[Problem to work on] Return, exactly and in full, the lines of the records below starting at the one with "You are a computer-use agent. 607x484 pixels." and ending at the one with "Task: Bookmark this page with the star", and no other lines.

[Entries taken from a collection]
○ ○ ○ ○ ○ ○ ○
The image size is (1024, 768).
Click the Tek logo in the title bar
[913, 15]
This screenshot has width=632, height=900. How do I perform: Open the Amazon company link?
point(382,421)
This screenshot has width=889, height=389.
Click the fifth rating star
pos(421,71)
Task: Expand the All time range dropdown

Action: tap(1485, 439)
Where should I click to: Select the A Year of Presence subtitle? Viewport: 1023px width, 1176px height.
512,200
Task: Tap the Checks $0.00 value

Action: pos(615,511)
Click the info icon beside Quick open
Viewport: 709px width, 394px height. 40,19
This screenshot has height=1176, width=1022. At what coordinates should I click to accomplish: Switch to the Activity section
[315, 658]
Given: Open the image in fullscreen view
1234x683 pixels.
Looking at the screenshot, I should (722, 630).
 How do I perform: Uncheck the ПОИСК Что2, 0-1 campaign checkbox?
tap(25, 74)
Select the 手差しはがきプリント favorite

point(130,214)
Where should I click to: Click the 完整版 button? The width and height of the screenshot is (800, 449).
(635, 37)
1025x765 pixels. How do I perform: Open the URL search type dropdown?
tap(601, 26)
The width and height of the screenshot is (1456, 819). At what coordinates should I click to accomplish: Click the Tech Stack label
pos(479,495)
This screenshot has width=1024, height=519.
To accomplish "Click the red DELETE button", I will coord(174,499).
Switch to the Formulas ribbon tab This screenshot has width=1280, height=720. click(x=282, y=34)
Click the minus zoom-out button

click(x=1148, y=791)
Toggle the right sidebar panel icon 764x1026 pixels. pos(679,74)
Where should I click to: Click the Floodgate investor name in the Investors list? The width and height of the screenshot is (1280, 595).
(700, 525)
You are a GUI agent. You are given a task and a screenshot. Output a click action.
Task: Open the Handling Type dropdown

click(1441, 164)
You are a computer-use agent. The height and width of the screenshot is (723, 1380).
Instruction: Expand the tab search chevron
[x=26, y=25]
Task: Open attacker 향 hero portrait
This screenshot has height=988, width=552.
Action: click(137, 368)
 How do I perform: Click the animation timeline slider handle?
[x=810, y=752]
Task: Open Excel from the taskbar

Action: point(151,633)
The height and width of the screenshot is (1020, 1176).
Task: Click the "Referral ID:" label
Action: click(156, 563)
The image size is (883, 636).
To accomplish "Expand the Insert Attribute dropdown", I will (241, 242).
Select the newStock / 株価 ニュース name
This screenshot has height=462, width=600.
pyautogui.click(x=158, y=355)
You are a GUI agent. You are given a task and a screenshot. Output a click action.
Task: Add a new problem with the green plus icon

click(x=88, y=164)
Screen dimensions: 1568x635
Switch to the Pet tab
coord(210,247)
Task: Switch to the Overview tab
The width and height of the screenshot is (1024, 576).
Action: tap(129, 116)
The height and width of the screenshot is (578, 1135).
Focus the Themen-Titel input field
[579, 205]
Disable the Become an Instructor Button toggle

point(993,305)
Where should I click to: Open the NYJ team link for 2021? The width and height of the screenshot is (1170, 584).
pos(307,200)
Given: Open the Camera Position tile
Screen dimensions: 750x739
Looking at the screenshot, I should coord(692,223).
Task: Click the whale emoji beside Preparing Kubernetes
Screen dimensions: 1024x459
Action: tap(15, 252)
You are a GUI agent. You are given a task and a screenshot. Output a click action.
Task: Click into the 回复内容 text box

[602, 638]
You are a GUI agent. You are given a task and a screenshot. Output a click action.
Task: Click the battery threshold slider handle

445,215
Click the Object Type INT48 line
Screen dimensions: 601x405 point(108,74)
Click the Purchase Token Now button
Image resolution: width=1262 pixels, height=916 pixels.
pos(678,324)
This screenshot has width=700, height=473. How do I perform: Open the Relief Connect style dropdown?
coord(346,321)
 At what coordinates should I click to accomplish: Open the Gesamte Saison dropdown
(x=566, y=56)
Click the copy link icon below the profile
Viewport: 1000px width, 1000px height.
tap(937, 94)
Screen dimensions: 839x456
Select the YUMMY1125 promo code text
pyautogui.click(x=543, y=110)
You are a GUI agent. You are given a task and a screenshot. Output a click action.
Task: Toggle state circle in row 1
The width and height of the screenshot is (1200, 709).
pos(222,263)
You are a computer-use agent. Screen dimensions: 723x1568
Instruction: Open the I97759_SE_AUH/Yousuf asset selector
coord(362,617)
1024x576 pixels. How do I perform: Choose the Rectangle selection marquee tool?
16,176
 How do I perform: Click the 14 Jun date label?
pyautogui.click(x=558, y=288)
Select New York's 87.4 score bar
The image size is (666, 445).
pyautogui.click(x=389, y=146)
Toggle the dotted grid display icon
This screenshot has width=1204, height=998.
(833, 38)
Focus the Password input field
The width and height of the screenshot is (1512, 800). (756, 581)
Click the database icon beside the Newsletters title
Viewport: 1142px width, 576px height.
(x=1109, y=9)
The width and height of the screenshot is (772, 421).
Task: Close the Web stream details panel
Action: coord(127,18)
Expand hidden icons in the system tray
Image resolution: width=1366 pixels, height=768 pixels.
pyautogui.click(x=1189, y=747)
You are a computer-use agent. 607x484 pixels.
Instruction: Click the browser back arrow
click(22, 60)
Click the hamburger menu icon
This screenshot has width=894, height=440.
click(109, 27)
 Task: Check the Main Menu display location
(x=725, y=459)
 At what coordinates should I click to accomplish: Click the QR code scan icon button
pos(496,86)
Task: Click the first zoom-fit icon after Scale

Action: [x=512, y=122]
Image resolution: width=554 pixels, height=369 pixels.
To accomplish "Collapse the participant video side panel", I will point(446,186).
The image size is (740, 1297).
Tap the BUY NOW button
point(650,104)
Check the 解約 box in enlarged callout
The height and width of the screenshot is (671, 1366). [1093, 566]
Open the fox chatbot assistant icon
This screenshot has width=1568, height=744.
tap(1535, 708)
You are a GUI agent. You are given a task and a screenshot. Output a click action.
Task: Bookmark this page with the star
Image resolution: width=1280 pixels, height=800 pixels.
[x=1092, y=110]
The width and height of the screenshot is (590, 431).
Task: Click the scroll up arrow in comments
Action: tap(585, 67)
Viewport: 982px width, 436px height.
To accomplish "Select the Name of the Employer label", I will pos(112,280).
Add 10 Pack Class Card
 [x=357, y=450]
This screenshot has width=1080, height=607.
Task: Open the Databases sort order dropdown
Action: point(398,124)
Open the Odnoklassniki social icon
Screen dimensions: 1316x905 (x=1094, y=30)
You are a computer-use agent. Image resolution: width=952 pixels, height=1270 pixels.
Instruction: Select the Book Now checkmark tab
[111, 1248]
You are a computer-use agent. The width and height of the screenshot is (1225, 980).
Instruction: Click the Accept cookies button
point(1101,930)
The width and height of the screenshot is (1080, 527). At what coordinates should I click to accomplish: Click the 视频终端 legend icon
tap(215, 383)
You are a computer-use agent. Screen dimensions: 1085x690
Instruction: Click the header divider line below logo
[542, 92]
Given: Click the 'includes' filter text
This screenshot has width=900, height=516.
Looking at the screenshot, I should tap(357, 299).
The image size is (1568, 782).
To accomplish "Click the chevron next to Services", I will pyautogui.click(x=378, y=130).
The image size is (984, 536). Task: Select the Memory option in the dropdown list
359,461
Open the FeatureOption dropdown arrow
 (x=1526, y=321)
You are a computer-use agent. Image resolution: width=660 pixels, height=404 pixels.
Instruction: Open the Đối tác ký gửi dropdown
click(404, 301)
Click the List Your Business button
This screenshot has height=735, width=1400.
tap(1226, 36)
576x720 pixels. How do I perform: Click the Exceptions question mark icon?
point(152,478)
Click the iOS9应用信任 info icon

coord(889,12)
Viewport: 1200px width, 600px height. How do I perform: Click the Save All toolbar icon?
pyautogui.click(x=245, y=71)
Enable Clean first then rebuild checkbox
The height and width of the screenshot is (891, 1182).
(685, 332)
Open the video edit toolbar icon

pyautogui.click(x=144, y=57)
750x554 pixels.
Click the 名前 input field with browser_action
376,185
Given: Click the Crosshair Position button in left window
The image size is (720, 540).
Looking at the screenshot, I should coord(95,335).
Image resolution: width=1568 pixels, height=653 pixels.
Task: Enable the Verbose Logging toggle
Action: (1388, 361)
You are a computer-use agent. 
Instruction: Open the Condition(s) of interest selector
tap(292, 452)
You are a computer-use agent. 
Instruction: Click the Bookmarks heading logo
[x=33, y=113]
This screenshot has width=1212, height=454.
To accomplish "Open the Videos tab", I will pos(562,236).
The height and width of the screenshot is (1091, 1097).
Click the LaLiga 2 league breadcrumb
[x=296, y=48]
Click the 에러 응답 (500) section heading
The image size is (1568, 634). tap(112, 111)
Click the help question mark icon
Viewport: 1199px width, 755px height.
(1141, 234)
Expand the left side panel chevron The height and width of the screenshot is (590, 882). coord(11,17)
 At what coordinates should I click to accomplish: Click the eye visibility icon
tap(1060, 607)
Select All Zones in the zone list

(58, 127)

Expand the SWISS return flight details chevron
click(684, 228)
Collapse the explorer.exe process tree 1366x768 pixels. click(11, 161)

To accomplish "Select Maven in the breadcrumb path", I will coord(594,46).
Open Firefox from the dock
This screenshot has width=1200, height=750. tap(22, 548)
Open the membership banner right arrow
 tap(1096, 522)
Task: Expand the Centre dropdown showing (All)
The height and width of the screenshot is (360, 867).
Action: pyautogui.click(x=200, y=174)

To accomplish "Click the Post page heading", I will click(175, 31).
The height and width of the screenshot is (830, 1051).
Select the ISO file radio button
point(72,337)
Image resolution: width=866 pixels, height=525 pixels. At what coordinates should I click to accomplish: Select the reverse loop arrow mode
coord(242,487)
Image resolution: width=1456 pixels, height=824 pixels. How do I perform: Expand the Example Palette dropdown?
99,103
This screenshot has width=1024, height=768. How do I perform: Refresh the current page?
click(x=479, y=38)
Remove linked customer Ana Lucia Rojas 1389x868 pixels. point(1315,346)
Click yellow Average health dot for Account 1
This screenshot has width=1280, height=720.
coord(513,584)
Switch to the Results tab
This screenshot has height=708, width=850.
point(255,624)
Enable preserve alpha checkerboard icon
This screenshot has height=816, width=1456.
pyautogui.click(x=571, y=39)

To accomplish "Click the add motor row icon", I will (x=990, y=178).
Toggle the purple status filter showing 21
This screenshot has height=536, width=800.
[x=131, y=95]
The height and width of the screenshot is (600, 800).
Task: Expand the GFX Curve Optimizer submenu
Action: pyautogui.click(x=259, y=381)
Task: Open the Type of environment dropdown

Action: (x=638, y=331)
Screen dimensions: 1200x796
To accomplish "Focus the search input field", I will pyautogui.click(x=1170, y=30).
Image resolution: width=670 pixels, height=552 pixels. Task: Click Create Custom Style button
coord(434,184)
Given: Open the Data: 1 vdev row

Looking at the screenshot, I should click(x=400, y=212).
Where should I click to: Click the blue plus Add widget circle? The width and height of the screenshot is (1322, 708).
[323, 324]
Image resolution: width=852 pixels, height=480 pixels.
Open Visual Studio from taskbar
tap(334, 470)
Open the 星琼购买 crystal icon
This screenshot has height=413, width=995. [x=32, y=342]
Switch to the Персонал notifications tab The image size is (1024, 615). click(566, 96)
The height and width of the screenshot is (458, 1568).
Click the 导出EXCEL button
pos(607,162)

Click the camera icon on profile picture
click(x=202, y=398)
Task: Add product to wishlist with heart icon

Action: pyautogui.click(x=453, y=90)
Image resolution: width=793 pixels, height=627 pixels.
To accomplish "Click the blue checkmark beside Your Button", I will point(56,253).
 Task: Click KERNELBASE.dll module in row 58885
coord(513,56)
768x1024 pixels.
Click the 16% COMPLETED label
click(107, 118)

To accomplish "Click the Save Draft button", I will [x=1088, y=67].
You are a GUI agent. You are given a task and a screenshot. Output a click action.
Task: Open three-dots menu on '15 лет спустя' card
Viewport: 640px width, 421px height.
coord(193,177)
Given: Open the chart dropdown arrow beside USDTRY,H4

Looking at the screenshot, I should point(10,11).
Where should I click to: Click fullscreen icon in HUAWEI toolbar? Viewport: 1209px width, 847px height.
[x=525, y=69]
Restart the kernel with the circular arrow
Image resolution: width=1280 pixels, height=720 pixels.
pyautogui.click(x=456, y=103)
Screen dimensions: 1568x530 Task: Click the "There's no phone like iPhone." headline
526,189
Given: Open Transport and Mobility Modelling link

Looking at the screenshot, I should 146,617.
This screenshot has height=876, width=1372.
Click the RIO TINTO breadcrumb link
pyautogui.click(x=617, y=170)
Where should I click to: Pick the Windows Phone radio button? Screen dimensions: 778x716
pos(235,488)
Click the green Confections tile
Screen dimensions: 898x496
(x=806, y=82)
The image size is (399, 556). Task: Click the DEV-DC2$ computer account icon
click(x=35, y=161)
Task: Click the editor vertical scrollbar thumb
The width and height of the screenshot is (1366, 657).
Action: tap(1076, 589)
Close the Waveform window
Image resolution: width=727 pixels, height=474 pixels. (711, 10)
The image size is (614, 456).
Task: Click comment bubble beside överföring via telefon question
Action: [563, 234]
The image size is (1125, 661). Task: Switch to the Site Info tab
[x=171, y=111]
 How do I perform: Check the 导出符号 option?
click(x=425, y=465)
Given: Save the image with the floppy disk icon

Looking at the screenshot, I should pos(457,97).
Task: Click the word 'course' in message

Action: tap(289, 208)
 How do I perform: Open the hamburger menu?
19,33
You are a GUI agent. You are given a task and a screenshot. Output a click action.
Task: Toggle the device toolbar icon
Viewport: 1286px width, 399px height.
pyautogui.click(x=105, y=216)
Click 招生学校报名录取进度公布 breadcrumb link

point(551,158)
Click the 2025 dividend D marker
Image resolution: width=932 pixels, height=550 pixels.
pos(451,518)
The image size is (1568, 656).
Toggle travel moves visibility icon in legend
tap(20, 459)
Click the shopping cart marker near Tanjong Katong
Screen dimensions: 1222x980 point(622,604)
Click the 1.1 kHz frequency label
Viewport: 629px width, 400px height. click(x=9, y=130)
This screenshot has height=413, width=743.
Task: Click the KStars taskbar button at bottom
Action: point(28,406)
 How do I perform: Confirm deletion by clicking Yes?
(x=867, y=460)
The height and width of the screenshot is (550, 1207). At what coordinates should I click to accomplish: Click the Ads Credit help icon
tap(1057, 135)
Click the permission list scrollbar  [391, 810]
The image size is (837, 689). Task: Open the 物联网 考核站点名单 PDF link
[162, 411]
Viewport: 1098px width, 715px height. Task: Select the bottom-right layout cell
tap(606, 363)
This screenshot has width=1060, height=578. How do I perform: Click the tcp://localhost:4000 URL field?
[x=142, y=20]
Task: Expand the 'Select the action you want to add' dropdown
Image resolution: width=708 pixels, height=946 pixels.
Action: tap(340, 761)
○ ○ ○ ○ ○ ○ ○
[Output below]
You are a computer-use agent. 607x484 pixels.
Instruction: Click the browser back arrow
click(22, 60)
Click the hamburger menu icon
This screenshot has width=894, height=440.
click(109, 27)
 Task: Check the Main Menu display location
(x=725, y=459)
 At what coordinates should I click to accomplish: Click the QR code scan icon button
pos(496,86)
Task: Click the first zoom-fit icon after Scale

Action: [x=512, y=122]
Image resolution: width=554 pixels, height=369 pixels.
To accomplish "Collapse the participant video side panel", I will point(446,186).
The image size is (740, 1297).
Tap the BUY NOW button
point(650,104)
Check the 解約 box in enlarged callout
The height and width of the screenshot is (671, 1366). [1093, 566]
Open the fox chatbot assistant icon
This screenshot has width=1568, height=744.
tap(1535, 708)
You are a GUI agent. You are given a task and a screenshot. Output a click action.
Task: Bookmark this page with the star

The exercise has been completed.